*ТЕКСТ СТРАНИЦЫ:*
Если попытаться вглядеться в его жизнь, можно обратиться к его собственным писаниям, которые очень богаты, и к различным спискам его жития. Из его собственных воспоминаний мы узнаем, что его родители переселились в Месопотамию из Сирии. Это все равно что англичане, попавшие в Новый свет, они уходили от побережья все дальше вглубь страны. Они были переселенцы-колонисты, бедные неимущие крестьяне, которые отправились в поисках свободы, независимости и хлеба. Они были неграмотные, совершенно неученые, люди простого сердца. Они тяжело трудились и мало что могли передать своему сыну, кроме веры и большой цельности, которую он вспоминал позднее, но которая нелегко ему давалась сначала.

Поворотным моментом в его жизни, как у многих святых, было случившееся с ним плачевное, неприглядное происшествие. Подростком, он однажды, как сам рассказывает, набрел в поле на корову бедного крестьянина, жившего неподалеку. Он был грубый подросток и стал гонять корову, бить ее, пока несчастное животное не упало замертво. Он посмеялся, печаль и отчаяние человека, который потерял единственное, что имел, показались ему забавными, он пожал плечами и надолго забыл это событие.

Оно припомнилось ему года два спустя. Он снова был в поле и провел там ночь с пастухом. Ночью на стадо напали волки и унесли овцу. Хозяин стада разгневался на потерю и обвинил их в том, что они не только были невнимательны, но сами придумали кражу овцы. В результате они оказались в тюрьме.

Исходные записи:

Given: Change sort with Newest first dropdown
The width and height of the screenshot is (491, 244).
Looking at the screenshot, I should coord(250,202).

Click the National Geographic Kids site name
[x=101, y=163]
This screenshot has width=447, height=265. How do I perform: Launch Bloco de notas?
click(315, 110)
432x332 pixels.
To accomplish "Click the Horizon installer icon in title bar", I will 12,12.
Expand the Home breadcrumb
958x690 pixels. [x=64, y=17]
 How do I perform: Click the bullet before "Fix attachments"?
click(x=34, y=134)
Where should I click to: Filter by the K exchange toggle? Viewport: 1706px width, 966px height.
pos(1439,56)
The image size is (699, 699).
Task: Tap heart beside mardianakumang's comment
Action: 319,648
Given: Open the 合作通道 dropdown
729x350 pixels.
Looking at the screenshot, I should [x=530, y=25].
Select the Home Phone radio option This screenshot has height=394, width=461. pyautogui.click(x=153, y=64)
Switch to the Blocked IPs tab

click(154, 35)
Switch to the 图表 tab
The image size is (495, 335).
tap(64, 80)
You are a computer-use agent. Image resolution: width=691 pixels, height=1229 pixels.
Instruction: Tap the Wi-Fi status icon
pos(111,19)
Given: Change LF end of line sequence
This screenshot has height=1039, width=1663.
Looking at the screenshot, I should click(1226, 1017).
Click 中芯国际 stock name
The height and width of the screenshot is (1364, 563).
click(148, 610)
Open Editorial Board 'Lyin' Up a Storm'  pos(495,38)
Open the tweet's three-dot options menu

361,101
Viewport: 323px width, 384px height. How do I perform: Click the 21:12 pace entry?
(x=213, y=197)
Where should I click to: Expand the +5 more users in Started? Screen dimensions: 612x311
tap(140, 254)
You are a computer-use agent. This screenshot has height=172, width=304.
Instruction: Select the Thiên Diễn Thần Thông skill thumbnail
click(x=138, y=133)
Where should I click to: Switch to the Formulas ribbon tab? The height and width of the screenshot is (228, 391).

*ЗАДАНИЯ:*
(A) Перечислите всё, в поисках чего, согласно тексту страницы, отправились переселенцы-колонисты.
(B) Пожалуйста, переведите на английский язык предложение из текста страницы: «Ночью на стадо напали волки и унесли овцу».

*РЕШЕНИЯ ЗАДАНИЙ:*
(A) Свобода, независимость, хлеб.

(B) At night, wolves attacked the flock and carried off a sheep.